Covivio Hotels, una controllata di Covivio con rating BBB, specializzata negli investimenti immobiliari nel settore alberghiero,   ha collocato con successo  500 milioni di euro di obbligazioni con scadenza 2029,  a rendimento MS+125 bp ed una cedola fissa annuale dell’1%. Il deal è stato richiesto oltre quattro volte l’offerta. Dopo l’aumento di capitale da 250 milioni di euro del giugno di quest’anno, che ha ridotto l’LTV al 38,6% a fine giugno, l’emissione rifinanzierà parzialmente il debito esistente, allungando la scadenza del debito del gruppo a cinque anni e tre mesi anni e valorizzandone il profilo.

Questa emissione era prevista già all’inizio del 2020, ma poi lo scoppio del covid aveva bloccato l’operazione per l’alto costo a livello di cedola che sarebbe costata nel pieno della crisi; il rinvio a tempi migliori ha permesso così un forte risparmio.

Alstom ha emesso obbligazioni in due tranche in euro, riscuotendo un forte successo di domanda. Il totale del bond è per 1.2miliardi di euro, suddiviso in due tranche a sei anni e a nove anni, rispettivamente da 500 milioni e 700 milioni di euro. La forte richiesta registrata ha consentito ad Astolm di comprimere i rendimenti. In particolare, la tranche a sei anni ha visto comprimersi a 45 punti base sul midswap il rendimento rispetto alle indicazioni iniziali introno ai 75 punti base; la tranche a nove anni ha visto ridursi a 70 punti base sul midswap il rendimento rispetto alle indicazioni iniziali intorno a 95 punti base. Nel dettaglio il bond a sei anni con scadenza a luglio 2027 (Isin FR0014004QX4) offre una cedola annua lorda dello 0.125%, prezzo 98.815 e rendimento dello 0.156%, il bond a nove anni con scadenza a luglio 2030 (FR0014004R72) offre una cedola dello 0.50%, prezzo 99.248 e rendimento 0.586%. Rating Baa2 e lotto minimo 100mila euro con multipli di 100mila.

Leasys,  fornitore leader di soluzioni di noleggio e mobilità in tutta Europa e interamente di proprietà di FCA Bank, ha collocato una nuova obbligazione green con scadenza 22 luglio 2024. Gli ordini hanno superato i 2.2 miliardi di euro contro 500 milioni di euro di titoli offerti. La positiva risposta del mercato ha consentito di abbassare ampiamente lo spread sul tasso midswap dall’iniziale 75 punti base fino a 47 punti base e una cedola dello 0% che corrisponde a un tasso effettivo dello 0,056%. Nel dettaglio il titolo (Isin XS2366741770) non ha cedola, prezzo 99.832, lotto minimo 100mila euro con multipli di millee rating BBB+.

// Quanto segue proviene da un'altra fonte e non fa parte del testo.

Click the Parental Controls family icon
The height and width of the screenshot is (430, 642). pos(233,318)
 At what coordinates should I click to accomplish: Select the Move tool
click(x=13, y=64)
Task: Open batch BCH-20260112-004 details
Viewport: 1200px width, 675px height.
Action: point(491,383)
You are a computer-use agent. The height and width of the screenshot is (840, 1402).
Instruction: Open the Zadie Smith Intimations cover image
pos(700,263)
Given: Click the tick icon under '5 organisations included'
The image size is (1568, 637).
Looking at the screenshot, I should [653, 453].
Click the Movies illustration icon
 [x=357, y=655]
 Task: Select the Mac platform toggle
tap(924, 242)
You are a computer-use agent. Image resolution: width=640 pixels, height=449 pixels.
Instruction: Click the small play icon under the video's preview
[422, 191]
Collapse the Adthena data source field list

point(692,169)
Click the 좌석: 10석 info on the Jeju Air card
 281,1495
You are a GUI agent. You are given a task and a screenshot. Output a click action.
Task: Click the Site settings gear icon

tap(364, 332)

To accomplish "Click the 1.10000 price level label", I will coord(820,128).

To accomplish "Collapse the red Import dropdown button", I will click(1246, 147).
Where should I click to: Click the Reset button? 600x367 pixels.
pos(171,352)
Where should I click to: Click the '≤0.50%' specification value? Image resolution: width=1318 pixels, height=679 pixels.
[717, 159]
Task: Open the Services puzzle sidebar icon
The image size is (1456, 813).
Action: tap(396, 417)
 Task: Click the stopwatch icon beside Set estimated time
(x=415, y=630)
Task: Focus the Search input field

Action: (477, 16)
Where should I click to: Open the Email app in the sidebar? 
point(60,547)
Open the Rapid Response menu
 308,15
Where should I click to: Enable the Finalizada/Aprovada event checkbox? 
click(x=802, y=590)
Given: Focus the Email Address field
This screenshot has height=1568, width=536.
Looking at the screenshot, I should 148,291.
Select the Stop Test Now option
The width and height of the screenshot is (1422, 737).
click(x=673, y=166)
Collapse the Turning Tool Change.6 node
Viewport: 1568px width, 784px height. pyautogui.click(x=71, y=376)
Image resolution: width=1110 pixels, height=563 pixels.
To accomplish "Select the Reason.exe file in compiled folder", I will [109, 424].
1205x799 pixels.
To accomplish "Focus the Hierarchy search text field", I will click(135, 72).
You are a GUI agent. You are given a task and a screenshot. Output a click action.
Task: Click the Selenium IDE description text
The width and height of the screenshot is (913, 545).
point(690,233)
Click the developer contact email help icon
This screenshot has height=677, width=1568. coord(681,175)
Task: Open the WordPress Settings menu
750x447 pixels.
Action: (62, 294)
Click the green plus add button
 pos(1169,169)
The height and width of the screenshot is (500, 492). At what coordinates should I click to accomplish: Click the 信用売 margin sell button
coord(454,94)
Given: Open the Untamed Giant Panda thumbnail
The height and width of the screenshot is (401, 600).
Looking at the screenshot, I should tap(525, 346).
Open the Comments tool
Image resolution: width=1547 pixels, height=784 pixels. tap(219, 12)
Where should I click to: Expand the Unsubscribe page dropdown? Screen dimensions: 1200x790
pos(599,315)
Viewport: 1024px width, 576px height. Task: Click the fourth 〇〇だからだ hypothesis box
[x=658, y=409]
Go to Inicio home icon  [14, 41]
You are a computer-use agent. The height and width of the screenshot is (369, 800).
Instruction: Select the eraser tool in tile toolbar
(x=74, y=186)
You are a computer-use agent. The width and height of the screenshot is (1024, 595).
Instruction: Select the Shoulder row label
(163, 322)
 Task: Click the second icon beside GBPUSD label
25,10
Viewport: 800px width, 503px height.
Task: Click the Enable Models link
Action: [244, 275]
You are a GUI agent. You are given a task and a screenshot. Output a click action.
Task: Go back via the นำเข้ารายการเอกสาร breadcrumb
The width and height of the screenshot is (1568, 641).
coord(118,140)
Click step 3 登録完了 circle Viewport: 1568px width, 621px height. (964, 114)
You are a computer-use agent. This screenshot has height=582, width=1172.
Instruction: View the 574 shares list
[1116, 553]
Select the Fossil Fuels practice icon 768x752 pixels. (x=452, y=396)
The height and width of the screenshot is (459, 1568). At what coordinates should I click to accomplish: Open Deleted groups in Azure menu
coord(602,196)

Il gruppo immobiliare francese Vilogia ha collocato 400 milioni di euro con un’obbligazione senior a tasso variabile, cedola indicizzata al tasso 3 mesi euribor più 75 punti base, scadenza 27 luglio 2023, prezzo 100.61 equivalente a unr endimento di 45 punti base sul tasso 3 mesi euribor. Rating A2 e lotto minimo 100mila euro con multipli di 100mila. Isin FR0014004QH7.

Offerta di scambio sul mercato per obbligazioni ad alto rendimento emesse da Carnival allo scoppio della pandemia.  La società di crociere ha collocato sul mercato circa 2.4 miliardi di dollari con un 1st lien con rating BB- al 4% di cedola con scadenza 2028, Isin US143658BQ44, taglio minimo 2mila dollari con multipli di mille. Obiettivo del deal è di riacquistare metà del bond emesso nell’aprile dello scorso anno per un importo di quattro miliardi di dollari e con cedola dell’11.5% (Isin USP2121VAE40). Un tasso altissimo per una scadenza triennale legato all’emergenza del momento che costrinse la società, bloccata nel suo business del turismo a mettere in sicurezza la liquidità necessaria alla ripresa dell’attività. Con questa operazione la società riallinea ai livelli pre-covid il costo del finanziamento che sui bond senior è al momento vicino al 5%, ma con rating B2/B, inferiore a quello appena emesso.